Em “O duplo” (1846), Fiódor Dostoievsky narra os tormentos de Golyadkin, um funcionário público de baixa extração, sem chances de ascensão social, que se depara com seu duplo exato, inclusive com o mesmo nome. A narrativa é feita principalmente através dos pensamentos e falas do protagonista, cujas hesitações não permitem que saibamos se o duplo existe, ou se é fruto de sua imaginação. Quando dialoga com outros personagens, seus interlocutores ora confirmam, ora colocam em dúvida a existência do sósia. Às vezes, a existência do outro é reafirmada, mas a semelhança entre ambos, não.

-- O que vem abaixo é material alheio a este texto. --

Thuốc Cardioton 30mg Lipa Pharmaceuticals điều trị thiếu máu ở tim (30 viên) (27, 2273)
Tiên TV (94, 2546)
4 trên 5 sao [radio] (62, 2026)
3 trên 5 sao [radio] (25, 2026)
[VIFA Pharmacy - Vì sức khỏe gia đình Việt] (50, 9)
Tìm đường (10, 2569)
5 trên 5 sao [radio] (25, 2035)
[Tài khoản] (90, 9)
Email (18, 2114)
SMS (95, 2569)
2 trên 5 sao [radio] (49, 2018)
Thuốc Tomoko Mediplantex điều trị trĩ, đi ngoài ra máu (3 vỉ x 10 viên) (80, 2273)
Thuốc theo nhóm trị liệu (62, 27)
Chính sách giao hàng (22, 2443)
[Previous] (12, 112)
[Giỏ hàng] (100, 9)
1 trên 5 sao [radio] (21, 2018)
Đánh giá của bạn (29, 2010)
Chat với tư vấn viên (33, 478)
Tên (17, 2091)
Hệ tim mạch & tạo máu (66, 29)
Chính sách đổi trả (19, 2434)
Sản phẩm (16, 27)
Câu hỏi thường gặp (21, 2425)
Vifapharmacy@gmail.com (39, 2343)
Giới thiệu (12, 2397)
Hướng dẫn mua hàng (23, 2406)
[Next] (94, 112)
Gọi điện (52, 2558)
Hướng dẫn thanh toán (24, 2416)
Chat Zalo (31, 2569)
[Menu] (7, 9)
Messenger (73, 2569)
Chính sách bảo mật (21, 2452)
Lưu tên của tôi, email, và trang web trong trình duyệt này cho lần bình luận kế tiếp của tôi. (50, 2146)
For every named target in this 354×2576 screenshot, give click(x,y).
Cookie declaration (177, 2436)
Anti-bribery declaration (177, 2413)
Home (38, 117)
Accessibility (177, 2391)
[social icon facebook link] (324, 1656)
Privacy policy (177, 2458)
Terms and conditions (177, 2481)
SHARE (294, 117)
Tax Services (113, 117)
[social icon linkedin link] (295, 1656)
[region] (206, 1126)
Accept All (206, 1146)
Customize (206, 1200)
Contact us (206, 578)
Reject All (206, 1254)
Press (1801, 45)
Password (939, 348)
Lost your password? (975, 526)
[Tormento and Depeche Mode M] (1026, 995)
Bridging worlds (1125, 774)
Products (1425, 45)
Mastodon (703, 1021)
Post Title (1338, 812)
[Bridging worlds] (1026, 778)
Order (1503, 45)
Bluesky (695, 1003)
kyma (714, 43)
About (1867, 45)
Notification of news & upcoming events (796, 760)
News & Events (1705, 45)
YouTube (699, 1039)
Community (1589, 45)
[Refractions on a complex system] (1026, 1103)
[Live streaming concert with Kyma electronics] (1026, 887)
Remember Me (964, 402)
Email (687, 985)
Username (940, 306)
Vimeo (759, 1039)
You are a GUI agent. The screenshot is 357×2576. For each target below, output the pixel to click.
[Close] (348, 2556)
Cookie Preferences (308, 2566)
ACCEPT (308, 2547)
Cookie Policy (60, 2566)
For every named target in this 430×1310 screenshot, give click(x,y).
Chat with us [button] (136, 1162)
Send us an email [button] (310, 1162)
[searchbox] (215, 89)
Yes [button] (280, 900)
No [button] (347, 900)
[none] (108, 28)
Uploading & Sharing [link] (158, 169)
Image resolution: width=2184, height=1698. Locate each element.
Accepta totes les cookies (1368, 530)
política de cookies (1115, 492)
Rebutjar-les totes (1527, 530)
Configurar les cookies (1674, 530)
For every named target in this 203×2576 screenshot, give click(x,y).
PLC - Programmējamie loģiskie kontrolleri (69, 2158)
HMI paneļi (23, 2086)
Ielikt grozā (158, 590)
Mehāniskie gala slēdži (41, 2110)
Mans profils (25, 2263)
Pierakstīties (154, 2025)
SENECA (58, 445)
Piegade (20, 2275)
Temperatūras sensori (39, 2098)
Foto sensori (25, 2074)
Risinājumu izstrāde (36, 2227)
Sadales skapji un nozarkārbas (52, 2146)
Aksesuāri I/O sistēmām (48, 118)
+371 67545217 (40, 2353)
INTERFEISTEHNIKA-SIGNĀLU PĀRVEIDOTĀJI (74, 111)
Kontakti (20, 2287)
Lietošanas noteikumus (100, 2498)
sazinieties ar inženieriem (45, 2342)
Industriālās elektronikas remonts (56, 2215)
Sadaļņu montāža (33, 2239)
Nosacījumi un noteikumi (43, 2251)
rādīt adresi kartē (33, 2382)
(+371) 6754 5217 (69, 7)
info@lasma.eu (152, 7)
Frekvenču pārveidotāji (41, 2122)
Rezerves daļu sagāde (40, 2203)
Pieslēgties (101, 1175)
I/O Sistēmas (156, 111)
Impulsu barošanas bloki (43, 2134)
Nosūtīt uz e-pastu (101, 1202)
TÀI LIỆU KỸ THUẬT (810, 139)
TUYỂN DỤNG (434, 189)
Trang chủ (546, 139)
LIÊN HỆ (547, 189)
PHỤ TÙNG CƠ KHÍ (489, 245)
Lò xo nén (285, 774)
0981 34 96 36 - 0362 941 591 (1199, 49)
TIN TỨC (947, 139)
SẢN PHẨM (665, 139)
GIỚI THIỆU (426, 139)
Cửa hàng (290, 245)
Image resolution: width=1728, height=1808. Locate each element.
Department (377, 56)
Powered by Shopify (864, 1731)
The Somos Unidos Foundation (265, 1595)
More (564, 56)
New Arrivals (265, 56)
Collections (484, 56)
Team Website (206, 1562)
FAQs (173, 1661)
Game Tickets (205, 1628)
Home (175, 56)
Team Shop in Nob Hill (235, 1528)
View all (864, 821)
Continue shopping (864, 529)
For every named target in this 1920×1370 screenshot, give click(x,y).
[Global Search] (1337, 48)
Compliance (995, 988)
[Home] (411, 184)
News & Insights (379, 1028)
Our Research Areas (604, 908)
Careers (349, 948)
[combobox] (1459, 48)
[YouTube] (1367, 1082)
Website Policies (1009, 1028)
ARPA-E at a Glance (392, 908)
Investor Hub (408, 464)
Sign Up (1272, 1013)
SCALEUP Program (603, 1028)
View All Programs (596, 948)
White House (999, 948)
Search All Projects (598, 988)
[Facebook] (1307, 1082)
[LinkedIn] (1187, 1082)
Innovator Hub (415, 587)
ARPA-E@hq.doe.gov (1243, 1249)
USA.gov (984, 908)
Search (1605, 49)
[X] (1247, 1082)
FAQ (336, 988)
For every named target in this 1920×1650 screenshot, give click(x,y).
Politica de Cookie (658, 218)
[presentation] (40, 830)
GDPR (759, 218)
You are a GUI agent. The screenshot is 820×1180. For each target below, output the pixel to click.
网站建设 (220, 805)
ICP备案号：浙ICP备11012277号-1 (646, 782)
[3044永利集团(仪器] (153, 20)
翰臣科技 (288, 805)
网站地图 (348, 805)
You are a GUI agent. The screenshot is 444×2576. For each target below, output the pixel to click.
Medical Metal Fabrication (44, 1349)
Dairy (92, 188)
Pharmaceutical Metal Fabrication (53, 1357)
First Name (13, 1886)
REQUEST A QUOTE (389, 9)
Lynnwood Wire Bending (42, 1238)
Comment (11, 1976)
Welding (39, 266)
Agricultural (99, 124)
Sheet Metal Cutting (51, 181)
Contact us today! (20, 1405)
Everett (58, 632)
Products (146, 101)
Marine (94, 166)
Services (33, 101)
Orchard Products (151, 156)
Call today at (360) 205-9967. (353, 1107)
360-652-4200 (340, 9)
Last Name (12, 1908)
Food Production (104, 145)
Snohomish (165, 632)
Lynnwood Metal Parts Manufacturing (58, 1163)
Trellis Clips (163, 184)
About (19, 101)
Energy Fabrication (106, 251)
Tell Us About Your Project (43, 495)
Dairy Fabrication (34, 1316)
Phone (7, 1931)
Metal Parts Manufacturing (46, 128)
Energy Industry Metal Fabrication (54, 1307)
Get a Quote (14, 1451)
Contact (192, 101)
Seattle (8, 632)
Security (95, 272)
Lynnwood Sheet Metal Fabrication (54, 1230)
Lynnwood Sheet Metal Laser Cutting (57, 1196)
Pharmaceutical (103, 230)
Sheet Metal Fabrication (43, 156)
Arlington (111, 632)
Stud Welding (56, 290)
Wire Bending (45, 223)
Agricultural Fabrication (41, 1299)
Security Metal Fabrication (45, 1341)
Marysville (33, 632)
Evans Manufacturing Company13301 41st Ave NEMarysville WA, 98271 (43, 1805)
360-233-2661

É impossível saber se o “herói” está enlouquecendo, ou se há, de fato, uma conspiração contra ele, comandada por sua réplica.
Solitário, o pobre burocrata está sempre preocupado em se comportar de acordo com as convenções sociais que estruturam uma sociedade hierarquizada e rígida. Capaz de simular ser alguém de status mais elevado do que realmente possui, não tarda em se arrepender e se defender com constantes declarações de que não usa “máscaras”. Inicialmente, vê em seu “doppelgånger”, um amigo, alguém com quem se aliar para escalar profissional e socialmente. Logo, entretanto, Golyadkin segundo passa a conspirar contra o primeiro, aproveitando-se de recursos sociais que a ele faltam. Conforme a trama vai ganhado ares de conspiração, o Golyadkin original vai se tornando cada vez mais inseguro sobre a própria identidade, incapaz de separar delírio e realidade. Ao leitor, também, torna-se impossível separar, na trama, fato e ilusão. A cada página, a leitura se faz simultaneamente desconfortável e envolvente, seduzidos que somos pelo desejo de entender quem é quem em meio a uma ação que segue frenética e ominosa.
Apesar de ser uma das obras menos populares de Dostoievsky, este seu segundo livro gerou um rico e intenso debate crítico no campo da teoria literária, mas também na área psicanalítica e, mesmo, jurídica. A construção das frases, a pontuação que reproduz o fluxo incerto dos pensamentos, em lugar da segurança de pensamento verbalizados e o evidente sofrimento do protagonista impedem o leitor de se agarrar a qualquer referência confiável. Essa instabilidade, por sua vez, que inclui a vagueza e contradições das declarações dos outros personagens, tem conduzido ao fracasso as tentativas de análise de cunho psicanalítico em classificar nosso herói como louco, paranoico, esquizofrênico, bipolar ou de dupla personalidade. No campo jurídico, particularmente na contestação de testamentos com base em suposta insanidade do falecido, esta narrativa apresenta como desafio insuperável a determinação da lucidez de quem redigiu o testamento. Por outro lado, Dostoievsky deixa em aberto, propositalmente, a possibilidade de que não há nada errado com a mente de seu herói.
Como sabemos, a figura do monstro surgiu para nos orientar em relação a nossa própria humanidade. Somos humanos porque não somos monstruosos. A história de Dostoievsky ilustra, de forma contundente, quão frágil é esse recurso. Mesmo num recorte social em que as regras para determinar o lugar e a identidade de cada um se mostram tão cristalizadas e aparentemente sólidas, as desventuras de Golyadkin expõem a profunda angústia a que estamos sempre expostos no percurso de nossas existências.